Tuesday, March 8, 2016

I Swear I'm Not Making This Up - Feds Spend $400k on Glacier Gender Studies

Actually, over $410k.  H/T to the Washington Free Beacon, we find that the National Science Foundation has spent more than $412,000 on a study that published scientific results on the “relationship between gender and glaciers.”
The paper “Glaciers, gender, and science,” published in January 2016, concluded that “ice is not just ice,” urging scientists to take a “feminist political ecology and feminist postcolonial” approach when they study melting ice caps and climate change.
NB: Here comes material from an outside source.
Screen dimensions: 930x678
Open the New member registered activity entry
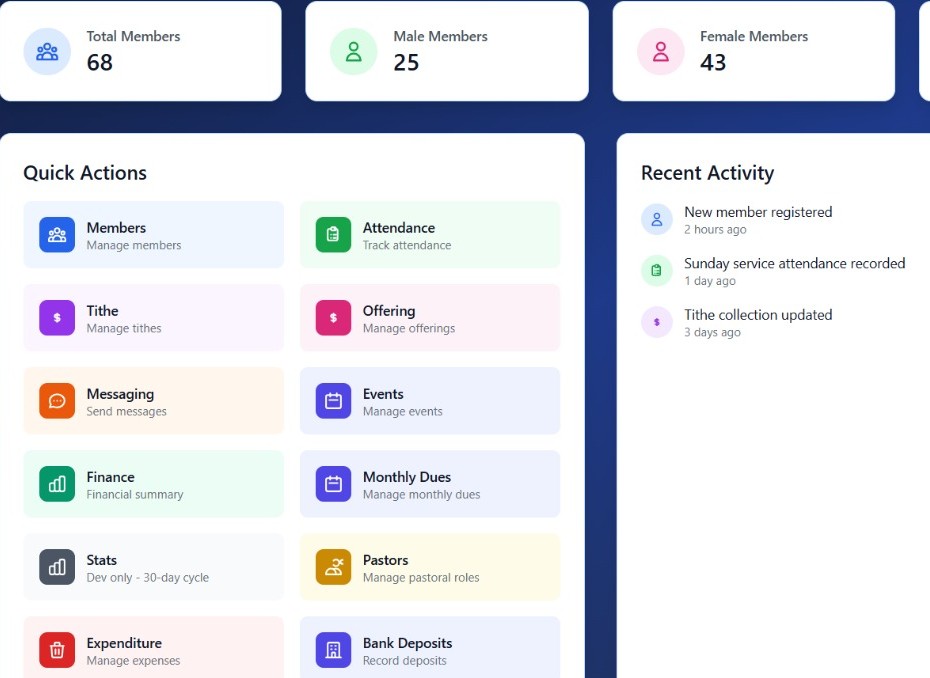[x=758, y=220]

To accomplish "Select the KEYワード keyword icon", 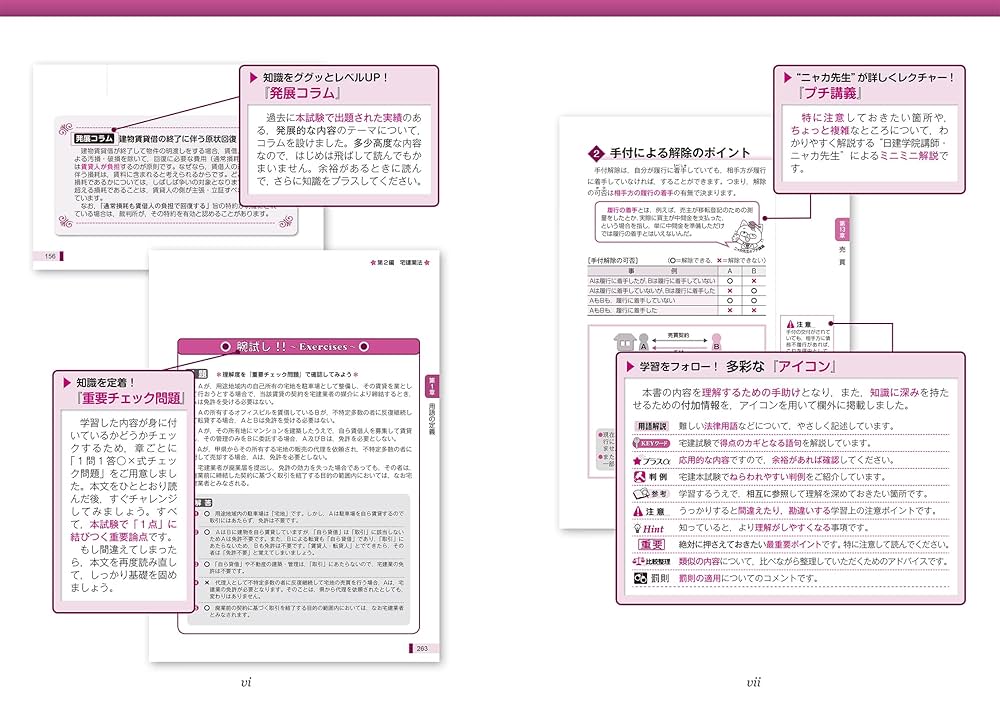I will click(x=651, y=444).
“Glaciers are key icons of climate change and global environmental change,” the paper by Mark Carey, a professor at the University of Oregon, explained. “However, the relationships among gender, science, and glaciers–particularly related to epistemological questions about the production of glaciological knowledge – remain understudied.”
I suspect that, like me, you're looking to see if it's April 1st.  I mean, I didn't think the concept of gender even remotely applied to hunks of ice.  Nope.  It's not March 8th and this is a real paper, although it really sounds like it could have been created by one of those random word salad generators, programmed for the indecipherable prose of grievance studies or social justice warrior diatribe.  First noted by Reason Magazine,  which quotes the author of the paper saying:
"What I'm trying to do in my research is provide more of a human story about how shrinking glaciers, warming temperatures, changing precipitation, how that plays out for different people," said lead author Mark Carey, an associate dean of Oregon's history department, in a interview accompanying the press release.
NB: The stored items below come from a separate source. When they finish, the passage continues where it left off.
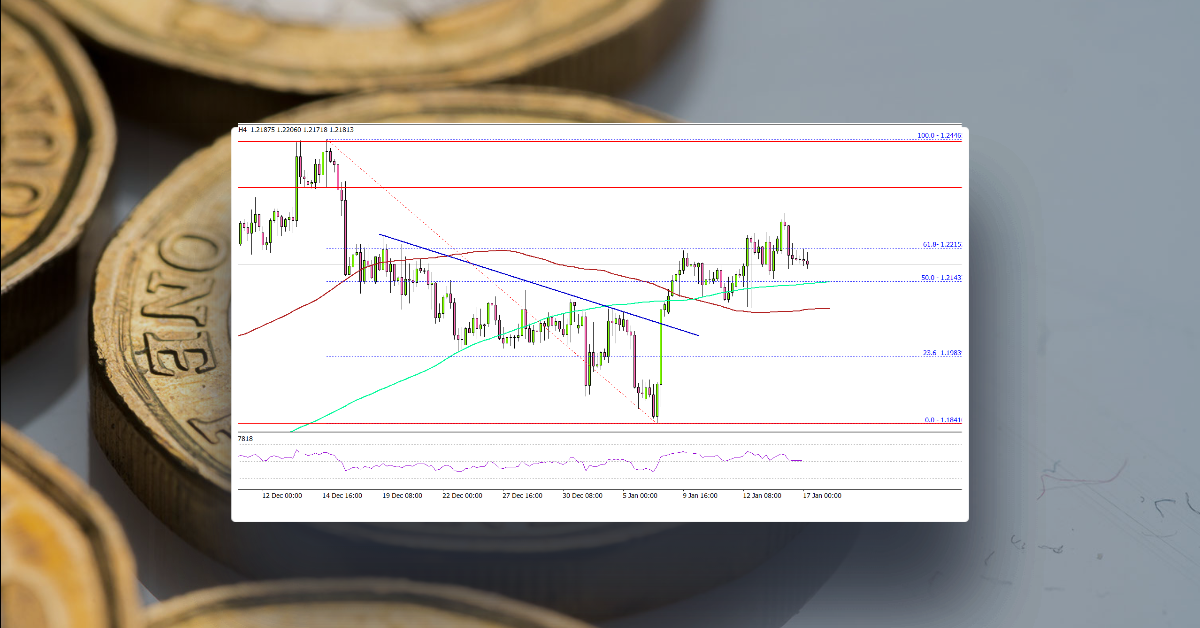
Task: Click the 7818 indicator value label
Action: pos(243,437)
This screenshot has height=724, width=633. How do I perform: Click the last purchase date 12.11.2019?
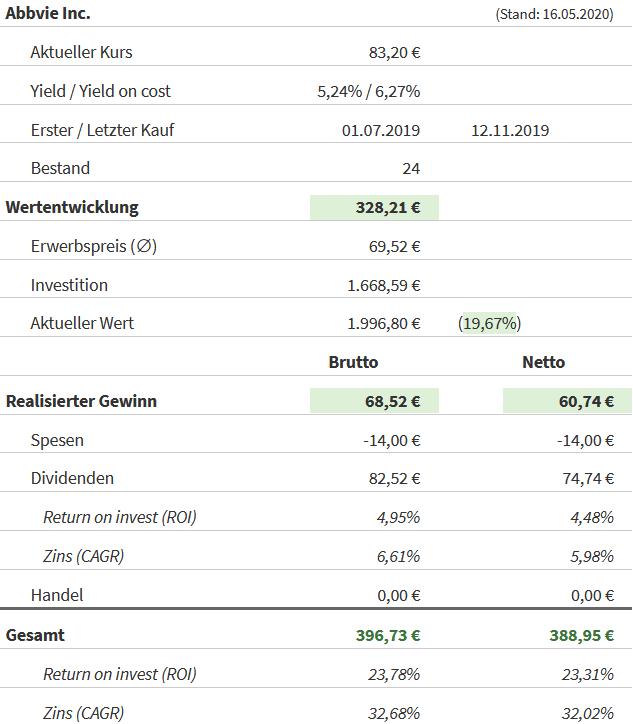(510, 130)
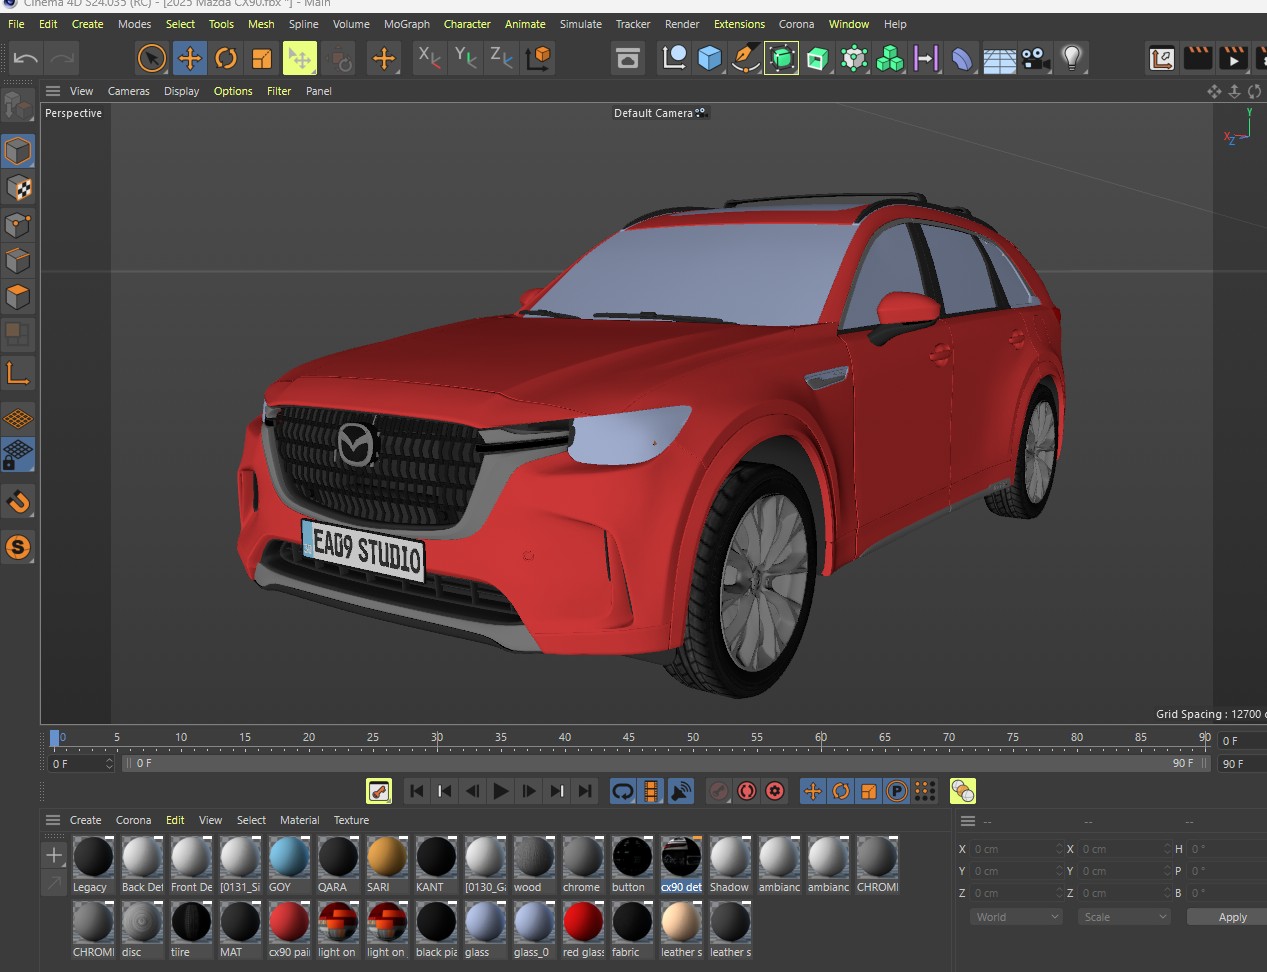Select the Spline Pen tool
Screen dimensions: 1267x972
tap(745, 58)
I'm sure Carey is well-intentioned, but if his goal was to put a human face on climate change, he failed. The paper is simply impossible to read with a straight face. It employs liberal buzzwords—colonialism, marginalization, masculinist discourses, etc.—with such frequency that the entire thing comes off like a joke. Just try to follow along with this paragraph:
Feminist and postcolonial theories enrich and complement each other by showing how gender and colonialism are co-constituted, as well as how both women and indigenous peoples have been marginalized historically (Schnabel, 2014). Feminist glaciology builds from feminist postcolonial science studies, analyzing not only gender dynamics and situated knowledges, but also alternative knowledges and folk glaciologies that are generally marginalized through colonialism, imperialism, inequality, unequal power relations, patriarchy, and the domination of Western science (Harding, 2009).
In the WFB article Carey is further quoted as saying he hired a new graduate student, Jaclyn Rushing, an environmental studies and romance languages major, and became interested in  "the relationship between women and ice"; thus turning the "lens of feminist studies" to the study of, well, massive hunks of ice.

Let me pause for a moment to swear I am still not making this up.
One purpose of “feminist glaciology” is to “analyze how power, domination, colonialism, and control—undergirded by and coincident with masculinist ideologies—have shaped glacier-related sciences and knowledges over time.”

“Most existing glaciological research–and hence discourse and discussions about cryospheric change–stems from information produced by men, about men, with manly characteristics, and within masculinist discourses,” the paper said.

When studying the gender aspects of ice, one cannot leave out the patriarchy, the paper adds.
I'm not often too confused by a paper to comment, but the main question I have is whether it's permissible to sacrifice trans-gendered pseudo-virgins to the glacier gods to keep the glaciers at bay?
(from a comment at Reason)


5 comments:

  1. Sir,
    We are puzzled by this one. In fact, this is literally the stupidest thing we have ever seen referred to even obliquely as 'science'. We find it equally sad that the NSF funded this travesty. As college-trained geologists, we find the notion of combining sociology with geology to be profoundly insulting. We don't care what Sheldon says; geology is a real science.
    We presume that NSF wanted to be seen as 'inclusive' and 'progressive' and 'accommodating'. Their betrayal of science here is breathtaking, and for what? Scoring points with the amorphous potentiality that is modern SJW?

    This is a new low. God Bless, and Help, America

    Respectfully Yours,
    Jennifer & Michael Young
    Wilberforce
    Ontario
    CANADA

    ReplyDelete
  2. Well of course this is silly and stupid, but make no mistake it isn't a mistake or simply stupidity on the part of government. Someone, some bureaucrat who has the ability to determine where grant money goes has decided to reward/payoff someone or a philosophy that they agree with. This was all about getting $400k into "the right" hands and NOTHING about science. This is what happens when the government picks winners and losers.

    ReplyDelete
  3. Universities are institutions of "higher learning" - or so it's billed. This guy disproves all of that.